::: EXERCISE DATA :::
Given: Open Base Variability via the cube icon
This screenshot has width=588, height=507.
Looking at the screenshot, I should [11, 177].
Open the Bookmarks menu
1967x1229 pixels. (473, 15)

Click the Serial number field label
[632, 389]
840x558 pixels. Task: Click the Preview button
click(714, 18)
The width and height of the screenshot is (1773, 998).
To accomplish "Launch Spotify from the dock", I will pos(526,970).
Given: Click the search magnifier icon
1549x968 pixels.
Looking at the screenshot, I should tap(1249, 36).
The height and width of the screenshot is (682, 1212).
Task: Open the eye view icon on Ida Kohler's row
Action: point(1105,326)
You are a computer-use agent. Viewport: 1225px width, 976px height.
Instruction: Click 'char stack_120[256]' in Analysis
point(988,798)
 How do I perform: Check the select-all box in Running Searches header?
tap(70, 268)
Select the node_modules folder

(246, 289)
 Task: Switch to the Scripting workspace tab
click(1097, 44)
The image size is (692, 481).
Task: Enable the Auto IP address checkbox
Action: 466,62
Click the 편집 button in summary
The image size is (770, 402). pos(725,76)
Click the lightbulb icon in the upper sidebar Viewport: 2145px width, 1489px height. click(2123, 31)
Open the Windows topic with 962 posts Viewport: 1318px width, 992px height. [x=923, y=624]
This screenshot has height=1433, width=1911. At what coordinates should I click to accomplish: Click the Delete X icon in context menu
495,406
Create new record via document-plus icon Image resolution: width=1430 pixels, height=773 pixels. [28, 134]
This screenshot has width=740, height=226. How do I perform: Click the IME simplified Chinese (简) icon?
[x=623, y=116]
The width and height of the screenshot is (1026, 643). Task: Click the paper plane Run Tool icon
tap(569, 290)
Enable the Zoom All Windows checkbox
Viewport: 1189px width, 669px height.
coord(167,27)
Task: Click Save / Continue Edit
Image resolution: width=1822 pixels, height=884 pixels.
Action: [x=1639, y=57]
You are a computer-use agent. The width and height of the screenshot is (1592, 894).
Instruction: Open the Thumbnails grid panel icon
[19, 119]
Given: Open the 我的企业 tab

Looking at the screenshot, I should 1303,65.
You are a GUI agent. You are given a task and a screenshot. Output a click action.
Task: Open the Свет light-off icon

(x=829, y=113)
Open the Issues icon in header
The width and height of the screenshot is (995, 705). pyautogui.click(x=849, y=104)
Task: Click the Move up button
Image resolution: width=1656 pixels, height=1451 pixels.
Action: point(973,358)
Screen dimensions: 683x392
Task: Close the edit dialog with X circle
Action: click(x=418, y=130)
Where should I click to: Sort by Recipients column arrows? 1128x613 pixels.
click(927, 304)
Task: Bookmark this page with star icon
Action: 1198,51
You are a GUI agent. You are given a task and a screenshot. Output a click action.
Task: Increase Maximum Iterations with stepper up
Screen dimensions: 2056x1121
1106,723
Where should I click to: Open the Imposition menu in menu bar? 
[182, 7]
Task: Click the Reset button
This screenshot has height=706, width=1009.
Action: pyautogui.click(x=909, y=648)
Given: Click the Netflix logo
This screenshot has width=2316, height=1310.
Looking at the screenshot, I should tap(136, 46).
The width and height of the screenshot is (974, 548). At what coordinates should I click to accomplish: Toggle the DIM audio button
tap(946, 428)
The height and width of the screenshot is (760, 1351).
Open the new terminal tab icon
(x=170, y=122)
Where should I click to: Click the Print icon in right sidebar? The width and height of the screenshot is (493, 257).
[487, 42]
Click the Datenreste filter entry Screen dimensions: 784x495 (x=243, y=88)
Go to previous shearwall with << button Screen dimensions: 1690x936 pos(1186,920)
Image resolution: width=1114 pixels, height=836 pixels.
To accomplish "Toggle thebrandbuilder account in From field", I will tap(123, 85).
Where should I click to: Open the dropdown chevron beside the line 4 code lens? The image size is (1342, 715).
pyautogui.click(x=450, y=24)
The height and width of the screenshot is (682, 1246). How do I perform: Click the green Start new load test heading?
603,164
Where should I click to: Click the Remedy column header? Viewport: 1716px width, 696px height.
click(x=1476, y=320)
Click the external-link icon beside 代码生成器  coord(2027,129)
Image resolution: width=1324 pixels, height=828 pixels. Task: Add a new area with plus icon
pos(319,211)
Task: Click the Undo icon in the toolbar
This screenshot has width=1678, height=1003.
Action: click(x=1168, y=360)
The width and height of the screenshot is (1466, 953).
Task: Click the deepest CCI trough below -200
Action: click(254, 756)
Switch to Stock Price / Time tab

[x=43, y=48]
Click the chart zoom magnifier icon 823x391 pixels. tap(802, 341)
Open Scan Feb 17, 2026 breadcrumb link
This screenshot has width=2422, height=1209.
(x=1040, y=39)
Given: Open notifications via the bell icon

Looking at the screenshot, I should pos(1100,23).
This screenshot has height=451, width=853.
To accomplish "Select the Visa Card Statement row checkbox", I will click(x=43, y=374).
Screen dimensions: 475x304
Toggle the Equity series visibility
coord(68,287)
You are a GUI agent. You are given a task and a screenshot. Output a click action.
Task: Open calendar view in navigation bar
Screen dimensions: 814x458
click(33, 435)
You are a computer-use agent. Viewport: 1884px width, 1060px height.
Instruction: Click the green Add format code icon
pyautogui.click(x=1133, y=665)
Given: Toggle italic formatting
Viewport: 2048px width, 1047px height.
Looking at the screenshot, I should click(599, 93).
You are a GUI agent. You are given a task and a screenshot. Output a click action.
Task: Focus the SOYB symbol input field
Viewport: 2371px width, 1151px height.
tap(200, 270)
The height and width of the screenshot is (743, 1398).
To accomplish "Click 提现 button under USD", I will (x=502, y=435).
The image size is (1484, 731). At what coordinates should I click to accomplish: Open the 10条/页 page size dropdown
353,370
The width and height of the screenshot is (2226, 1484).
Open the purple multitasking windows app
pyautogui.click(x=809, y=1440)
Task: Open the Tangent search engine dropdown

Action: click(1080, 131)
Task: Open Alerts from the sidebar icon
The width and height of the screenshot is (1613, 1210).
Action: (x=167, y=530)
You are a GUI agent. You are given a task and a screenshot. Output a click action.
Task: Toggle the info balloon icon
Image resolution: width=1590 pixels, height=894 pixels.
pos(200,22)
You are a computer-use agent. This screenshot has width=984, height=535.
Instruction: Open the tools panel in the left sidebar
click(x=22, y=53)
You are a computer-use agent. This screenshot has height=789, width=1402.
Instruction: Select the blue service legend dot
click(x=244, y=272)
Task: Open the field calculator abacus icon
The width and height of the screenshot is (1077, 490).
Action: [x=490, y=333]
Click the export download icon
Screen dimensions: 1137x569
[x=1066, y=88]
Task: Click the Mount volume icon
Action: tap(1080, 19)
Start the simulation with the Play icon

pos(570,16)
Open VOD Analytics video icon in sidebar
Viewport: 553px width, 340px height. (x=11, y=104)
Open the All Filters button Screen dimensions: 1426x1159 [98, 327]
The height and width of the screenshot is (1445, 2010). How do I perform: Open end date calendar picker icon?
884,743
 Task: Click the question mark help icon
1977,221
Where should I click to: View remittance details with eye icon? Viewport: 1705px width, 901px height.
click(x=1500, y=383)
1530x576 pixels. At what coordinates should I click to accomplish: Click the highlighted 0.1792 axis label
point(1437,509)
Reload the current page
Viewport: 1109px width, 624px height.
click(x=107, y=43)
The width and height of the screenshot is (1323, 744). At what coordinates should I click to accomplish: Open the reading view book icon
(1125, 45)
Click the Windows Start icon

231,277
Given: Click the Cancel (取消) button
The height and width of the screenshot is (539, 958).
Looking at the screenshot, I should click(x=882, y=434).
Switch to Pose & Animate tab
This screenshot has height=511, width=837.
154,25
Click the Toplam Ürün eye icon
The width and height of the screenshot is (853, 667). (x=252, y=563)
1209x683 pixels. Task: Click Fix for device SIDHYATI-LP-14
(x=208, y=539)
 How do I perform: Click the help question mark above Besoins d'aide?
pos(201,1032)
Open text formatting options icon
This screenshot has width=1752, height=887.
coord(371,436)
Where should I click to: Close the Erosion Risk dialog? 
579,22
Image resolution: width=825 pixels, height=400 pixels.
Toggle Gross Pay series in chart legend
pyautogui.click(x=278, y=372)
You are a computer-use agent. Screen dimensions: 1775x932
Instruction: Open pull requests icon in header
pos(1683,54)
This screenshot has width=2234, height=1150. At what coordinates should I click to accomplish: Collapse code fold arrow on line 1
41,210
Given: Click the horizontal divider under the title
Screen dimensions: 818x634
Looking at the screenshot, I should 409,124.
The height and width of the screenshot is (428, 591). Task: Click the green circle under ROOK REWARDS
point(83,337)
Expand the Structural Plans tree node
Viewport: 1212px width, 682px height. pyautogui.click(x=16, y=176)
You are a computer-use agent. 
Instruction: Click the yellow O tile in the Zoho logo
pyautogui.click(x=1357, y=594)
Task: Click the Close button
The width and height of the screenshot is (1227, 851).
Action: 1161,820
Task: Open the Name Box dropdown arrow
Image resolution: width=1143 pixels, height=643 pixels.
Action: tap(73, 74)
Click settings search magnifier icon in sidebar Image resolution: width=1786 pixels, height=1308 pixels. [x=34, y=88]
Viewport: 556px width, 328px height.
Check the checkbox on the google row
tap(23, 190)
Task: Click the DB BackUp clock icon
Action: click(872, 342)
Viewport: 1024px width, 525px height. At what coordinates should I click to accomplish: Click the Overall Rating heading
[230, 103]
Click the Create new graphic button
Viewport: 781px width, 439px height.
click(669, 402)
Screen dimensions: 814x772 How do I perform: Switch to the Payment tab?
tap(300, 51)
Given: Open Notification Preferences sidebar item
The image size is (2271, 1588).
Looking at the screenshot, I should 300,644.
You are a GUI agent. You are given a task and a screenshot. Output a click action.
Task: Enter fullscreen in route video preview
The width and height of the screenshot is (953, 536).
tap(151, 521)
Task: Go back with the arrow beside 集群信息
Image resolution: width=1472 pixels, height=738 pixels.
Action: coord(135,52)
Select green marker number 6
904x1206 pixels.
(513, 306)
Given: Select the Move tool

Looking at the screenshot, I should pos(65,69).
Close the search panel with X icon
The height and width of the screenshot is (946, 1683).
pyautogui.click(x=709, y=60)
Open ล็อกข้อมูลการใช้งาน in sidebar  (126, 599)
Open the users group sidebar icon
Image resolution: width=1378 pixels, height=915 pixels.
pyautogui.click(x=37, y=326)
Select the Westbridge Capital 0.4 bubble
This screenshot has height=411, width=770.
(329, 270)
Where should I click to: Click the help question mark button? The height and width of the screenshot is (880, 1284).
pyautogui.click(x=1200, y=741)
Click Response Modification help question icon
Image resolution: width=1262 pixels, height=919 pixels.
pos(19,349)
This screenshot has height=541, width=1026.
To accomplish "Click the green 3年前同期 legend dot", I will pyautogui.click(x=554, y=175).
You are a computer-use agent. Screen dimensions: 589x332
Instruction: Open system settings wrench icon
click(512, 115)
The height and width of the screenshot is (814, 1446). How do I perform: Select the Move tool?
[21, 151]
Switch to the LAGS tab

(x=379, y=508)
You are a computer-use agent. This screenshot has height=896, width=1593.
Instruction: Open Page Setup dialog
:::
**TASK OBJECTIVE**
Each line of the data that has the string "computer" should be returned.

**REPLY**
You are a computer-use agent. Viewport: 1225px width, 976px height.
You are a computer-use agent. The width and height of the screenshot is (1592, 894).
You are a computer-use agent. Viewport: 1884px width, 1060px height.
You are a computer-use agent. This screenshot has width=984, height=535.
You are a computer-use agent. This screenshot has height=789, width=1402.
You are a computer-use agent. Screen dimensions: 1775x932
You are a computer-use agent. 
You are a computer-use agent. Screen dimensions: 589x332
You are a computer-use agent. This screenshot has height=896, width=1593.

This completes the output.